Trancar
o dedo numa porta dói. Bater com o queixo no chão dói. Torcer o
tornozelo dói. Um tapa, um soco, um pontapé, dóem. Dói bater a cabeça na
quina da mesa, dói morder a língua, dói cólica, cárie e pedra no rim.
Mas o que mais dói é saudade.
Saudade
de um irmão que mora longe. Saudade de uma cachoeira da infância.

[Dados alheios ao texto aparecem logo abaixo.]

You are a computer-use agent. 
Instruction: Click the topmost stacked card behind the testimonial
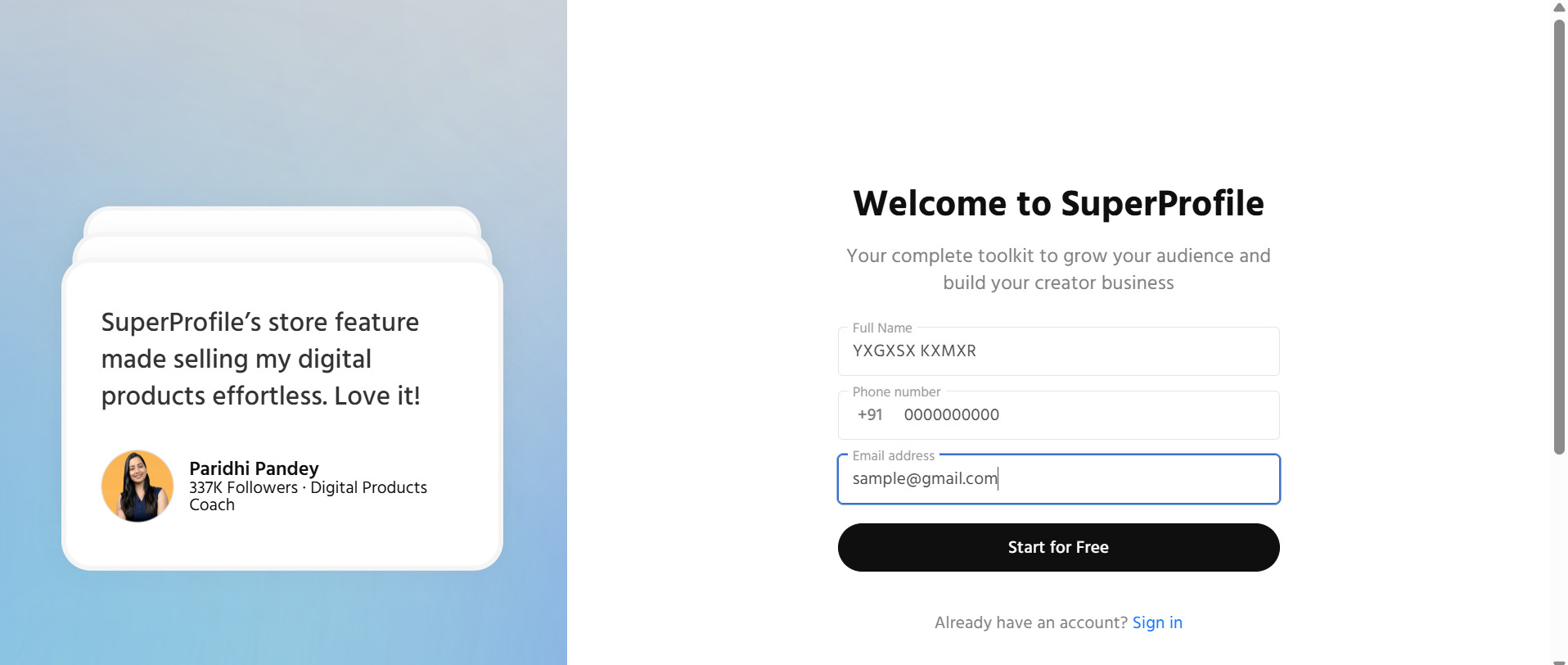pos(282,218)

Saudade do gosto de uma fruta que não se encontra mais. Saudade do pai
que já morreu. Saudade de um amigo imaginário que nunca existiu. Saudade
de uma cidade. Saudade da gente mesmo, que o tempo não perdoa. Dóem
essas saudades todas.
Mas a saudade mais dolorida é a
saudade de quem se ama. Saudade da pele, do cheiro, dos beijos. Saudade
da presença, e até da ausência consentida. Você podia ficar na sala e
ele no quarto, sem se verem, mas sabiam-se lá. Você podia ir para o
escritório e ele para o dentista, mas sabiam-se onde. Você podia ficar o
dia sem vê-lo, ele o dia sem vê-la, mas sabiam-se amanhã. Mas quando o
amor de um acaba, ao outro sobra uma saudade que ninguém sabe como
deter.
Saudade é não saber. Não saber
mais se ele continua se gripando no inverno. Não saber mais se ela
continua pintando o cabelo de vermelho. Não saber se ele ainda usa a
camisa que você deu. Não saber se ela foi na consulta com o
dermatologista como prometeu. Não saber se ele tem comido -frango assado,
se ela tem assistido as aulas de inglês, se ele aprendeu a entrar na
Internet, se ela aprendeu a estacionar entre dois carros, se ele
continua fumando Carlton, se ela continua preferindo Pepsi, se ele
continua sorrindo, se ela continua dançando, se ele continua surfando,
se ela continua lhe amando.
Saudade é não saber. Não saber o
que fazer com os dias que ficaram mais compridos, não saber como
encontrar tarefas que lhe cessem o pensamento, não saber como frear as
lágrimas diante de uma música, não saber como vencer a dor de um
silêncio que nada preenche.
Saudade é não querer saber se
ele está com outra, e ao mesmo tempo querer. É não querer saber se ela
está feliz, e ao mesmo tempo querer. É não querer saber se ele está mais
magro, se ela está mais bela. Saudade é nunca mais saber de quem se
ama, e ainda assim, doer.
Martha Medeiros (1961) é escritora gaúcha. A dor que dói mais foi publicado originalmente em 20 de Julho de 1998 na extinta coluna assinada por ela no site "Almas Gêmeas". Circula desde então pela internet falsamente atribuído a Luis Fernando Verissimo, Arnaldo Jabor e Miguel Falabella.